» PAGE TEXT:
((
The persona she projects here is not polished or perfect. In a recent interview with Graham Norton, she spoke about feeling like a misfit back then: “I was very awkward, I wasn’t cool. Nobody wanted to dance with me.” But in dancing she lost self-consciousness and eventually found her community and her tribe. “The dancefloor is not just a place,” she intones on One Step Away, “It’s a ritualistic space where movement replaces language.” On track after track, trails of Chicago house and Detroit techno are refracted through thundering big-room chug to create a sense of dance music as cathartic and healing.
))
» AIM OF THE TASK: Carry on the passage about the artist's dance-music album from the point where it stops, keeping its tone and focus.

» ENTRIES PROVIDED:
((
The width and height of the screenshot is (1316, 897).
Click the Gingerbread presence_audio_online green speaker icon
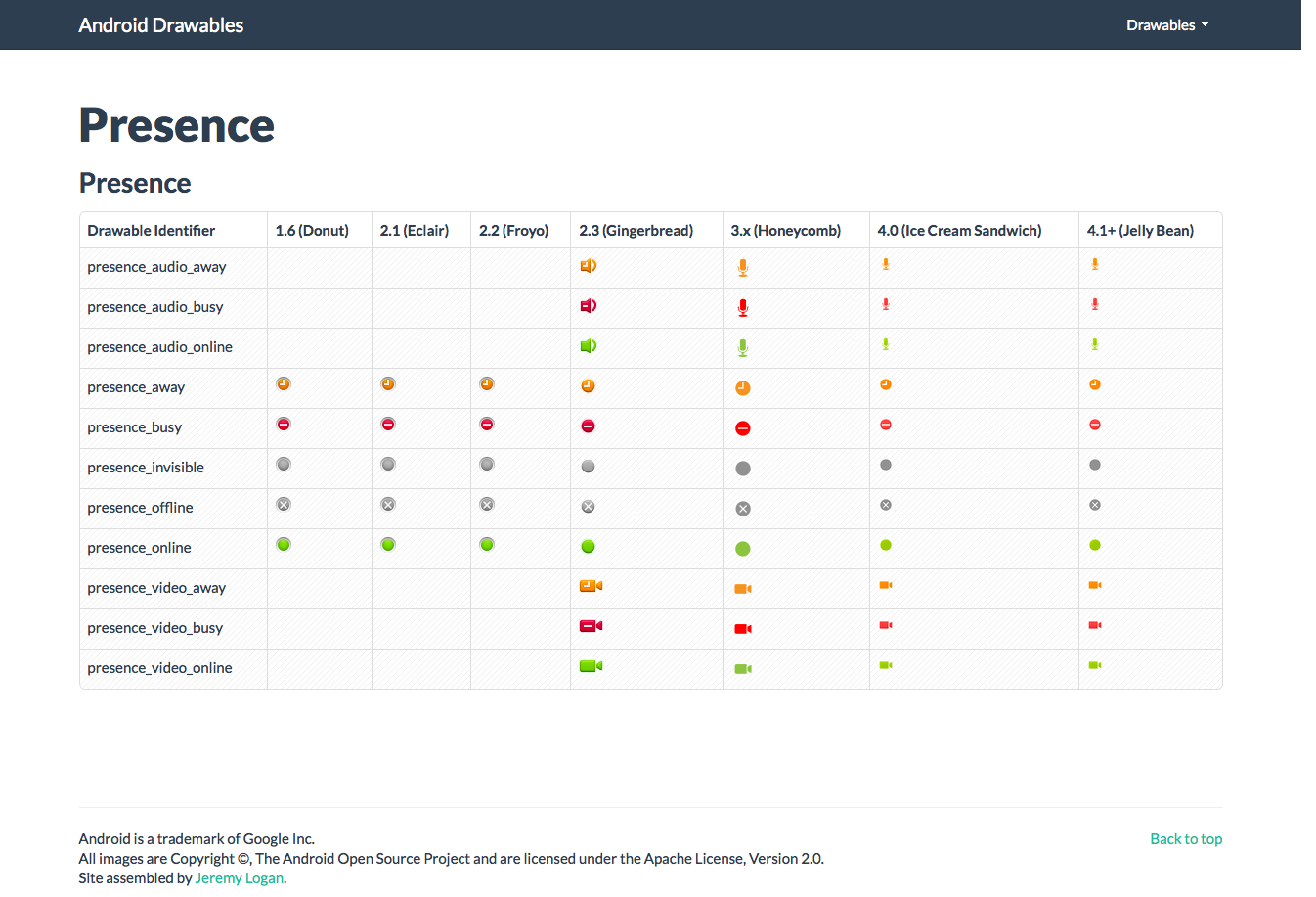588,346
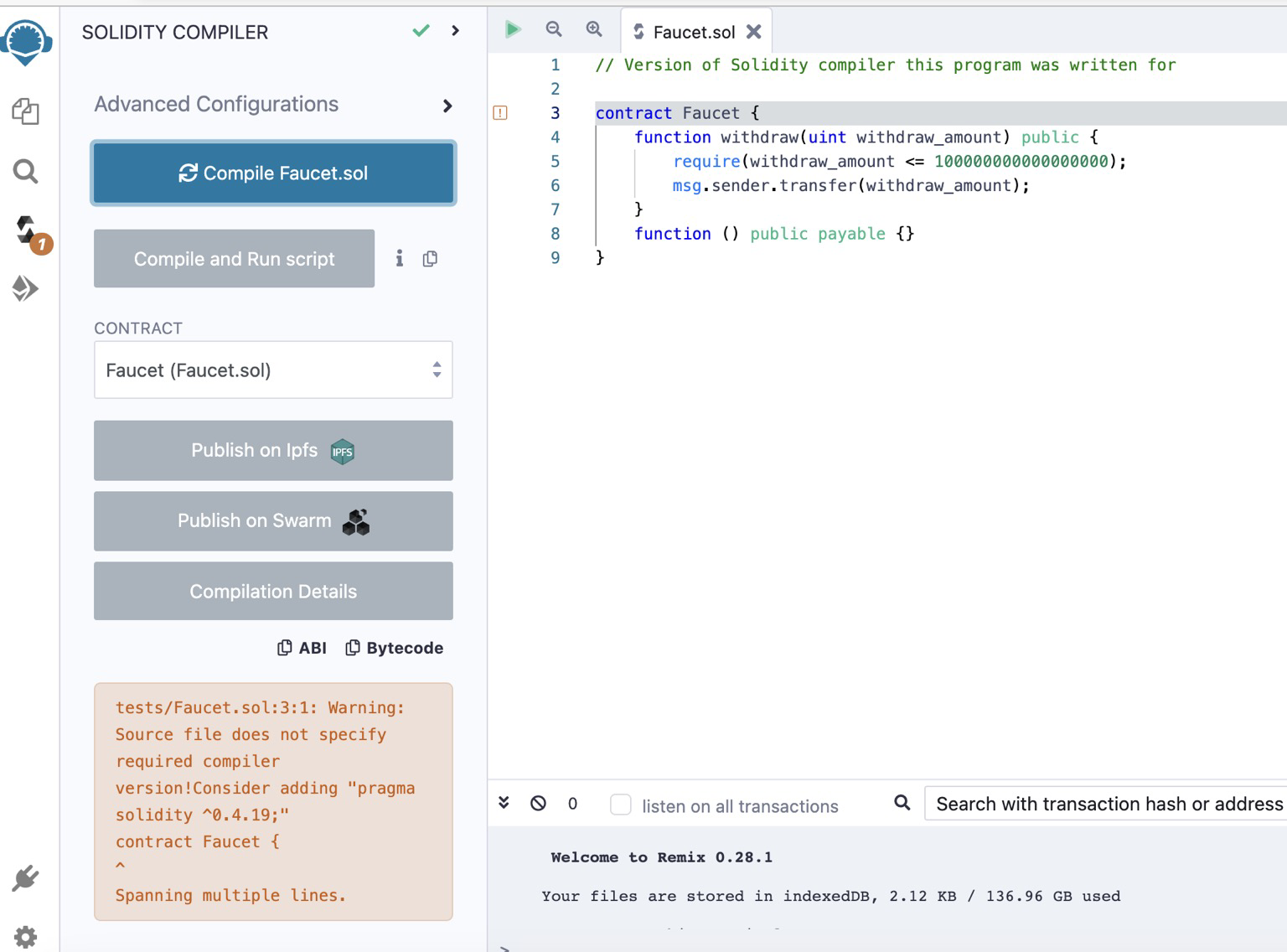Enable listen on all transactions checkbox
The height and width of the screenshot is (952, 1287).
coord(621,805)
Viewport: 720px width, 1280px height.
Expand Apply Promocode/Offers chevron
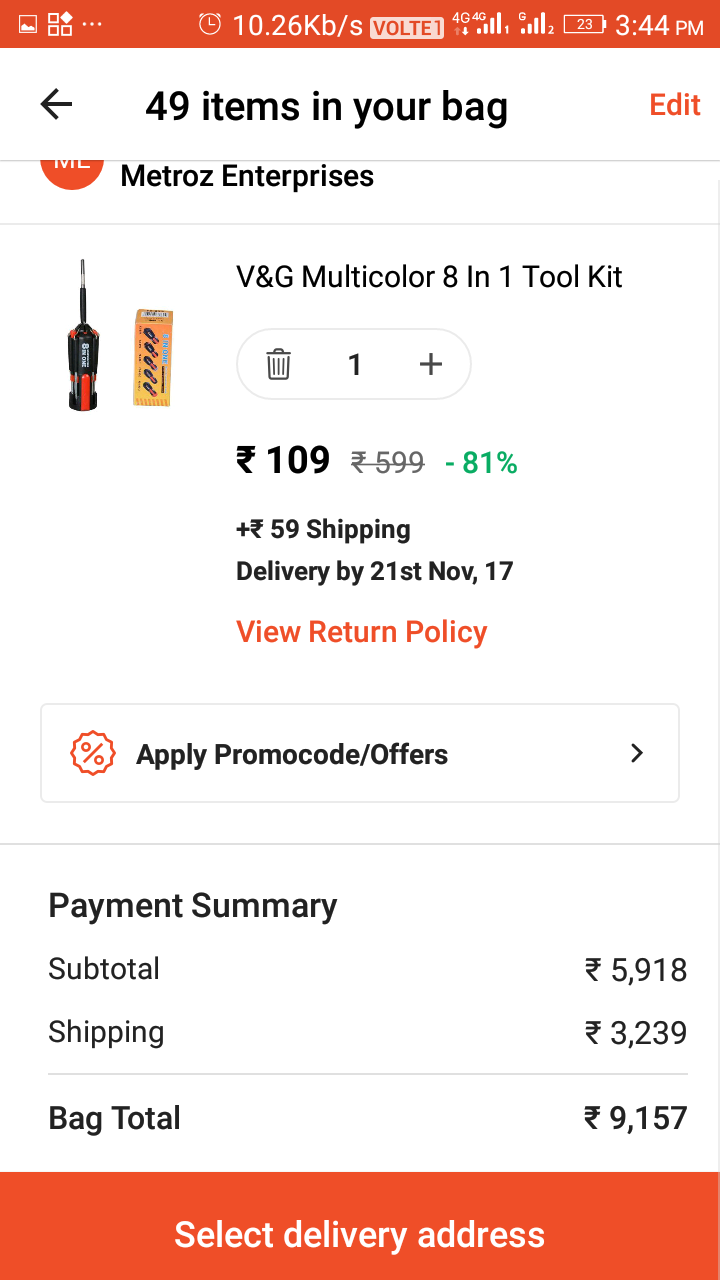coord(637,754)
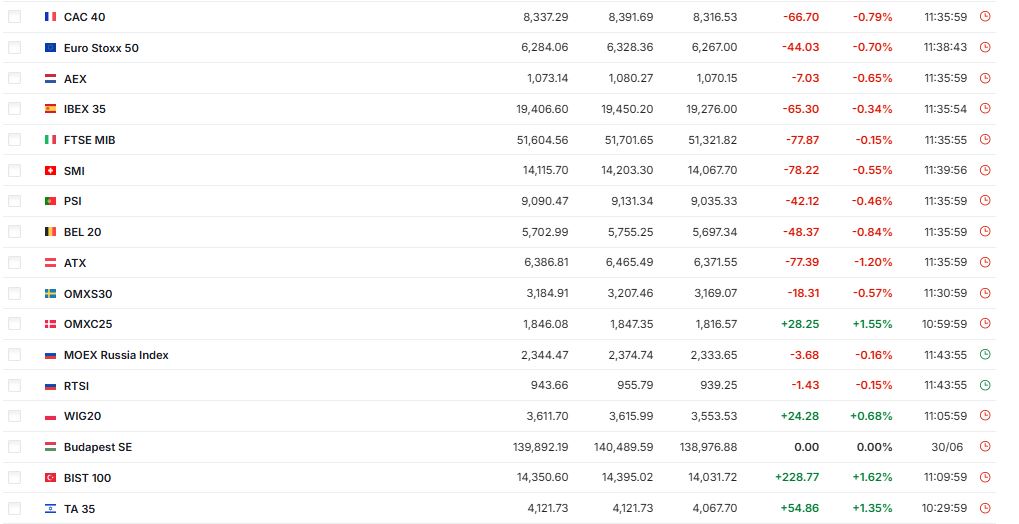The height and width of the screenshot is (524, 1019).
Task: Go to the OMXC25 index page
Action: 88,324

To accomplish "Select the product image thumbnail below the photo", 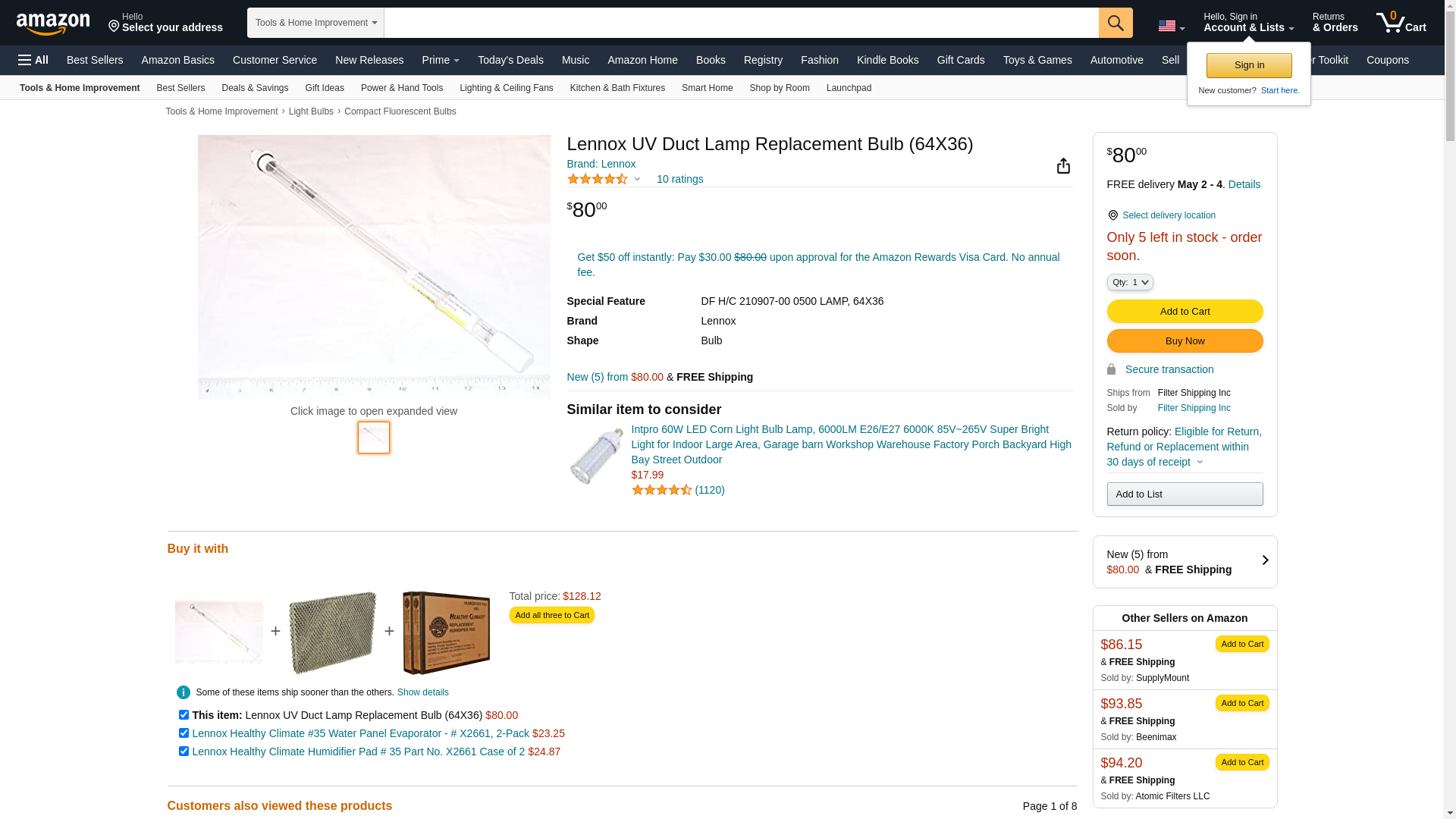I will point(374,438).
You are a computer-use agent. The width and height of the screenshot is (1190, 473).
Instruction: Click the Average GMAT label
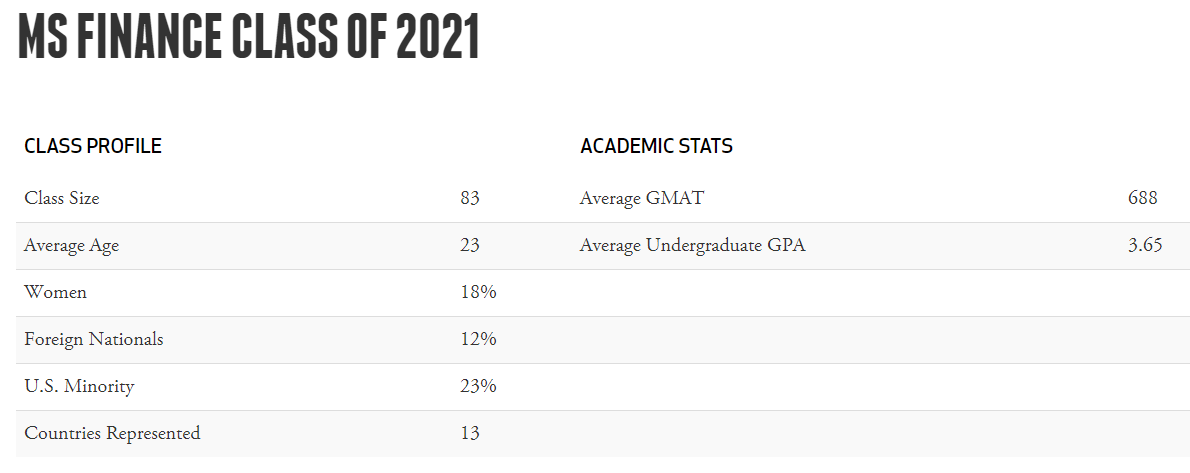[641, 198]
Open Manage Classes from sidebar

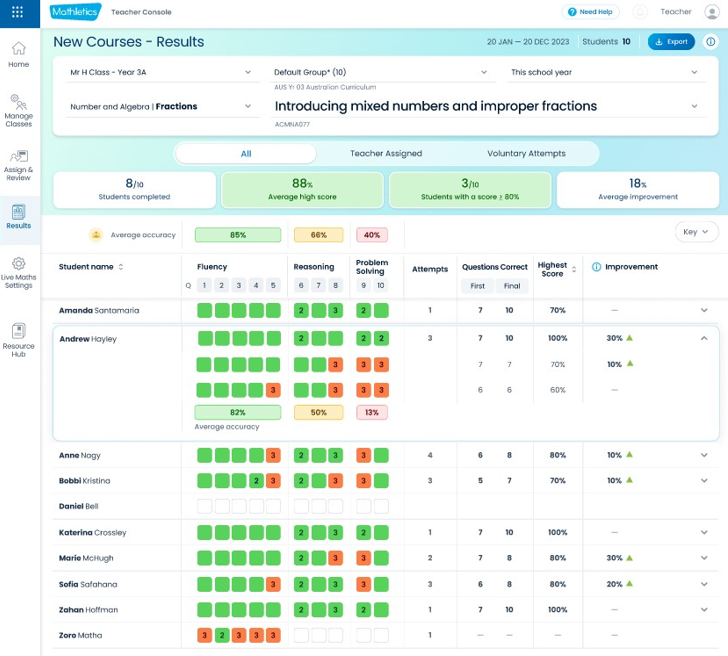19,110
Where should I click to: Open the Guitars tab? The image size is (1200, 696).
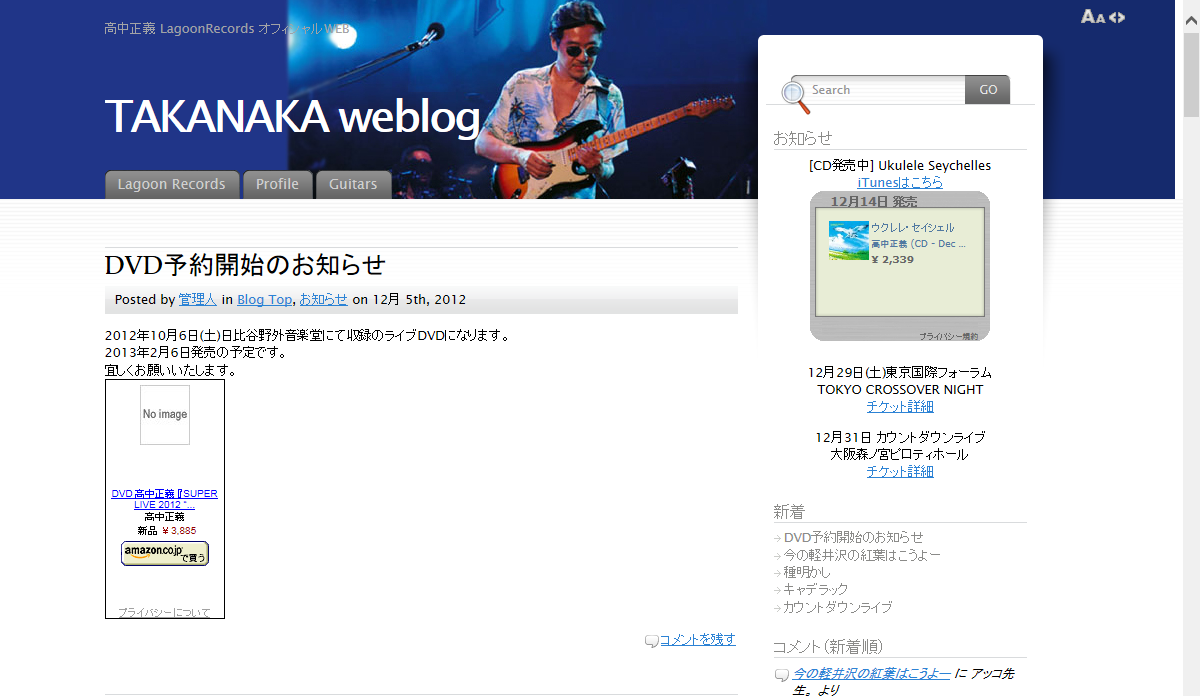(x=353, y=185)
))
» ANSWER BOX:
What gives the club bangers their power is the way Madonna weaves in the emotional freight of specific, charged memories. Bizarre recollects “movie star, deep blue eyes” and a 1960s Shelby Cobra car driven too fast, a reference to a wedding gift she gave Sean Penn. Even though it’s been years, the hurt of a broken marriage still stings. “Now you’re gone I feel so empty,” she sings. Some memories linger stark and bright, like the Lower East Side boy with the “Marlon Brando face” (LES Girl), or the resentment she feels towards her late stepmother in Betrayal: “You’ll never take my mother’s place … you betrayed me, you enslaved me.”
And perhaps most poignant of all is Fragile, a song about her brother Christopher, who died while she was making this album. In 2008 Christopher published Life With My Sister Madonna, a scathing tell-all memoir that led to years of estrangement. But when he was dying of cancer, they reconciled. She sings on a track about fallibility and forgiveness, “I see you standing there/I see inside your soul and I feel whole.” Its sense of acceptance is reminiscent of Mer Girl on Ray of Light, where, instead of running away from grief about her dead mother, Madonna confronted it.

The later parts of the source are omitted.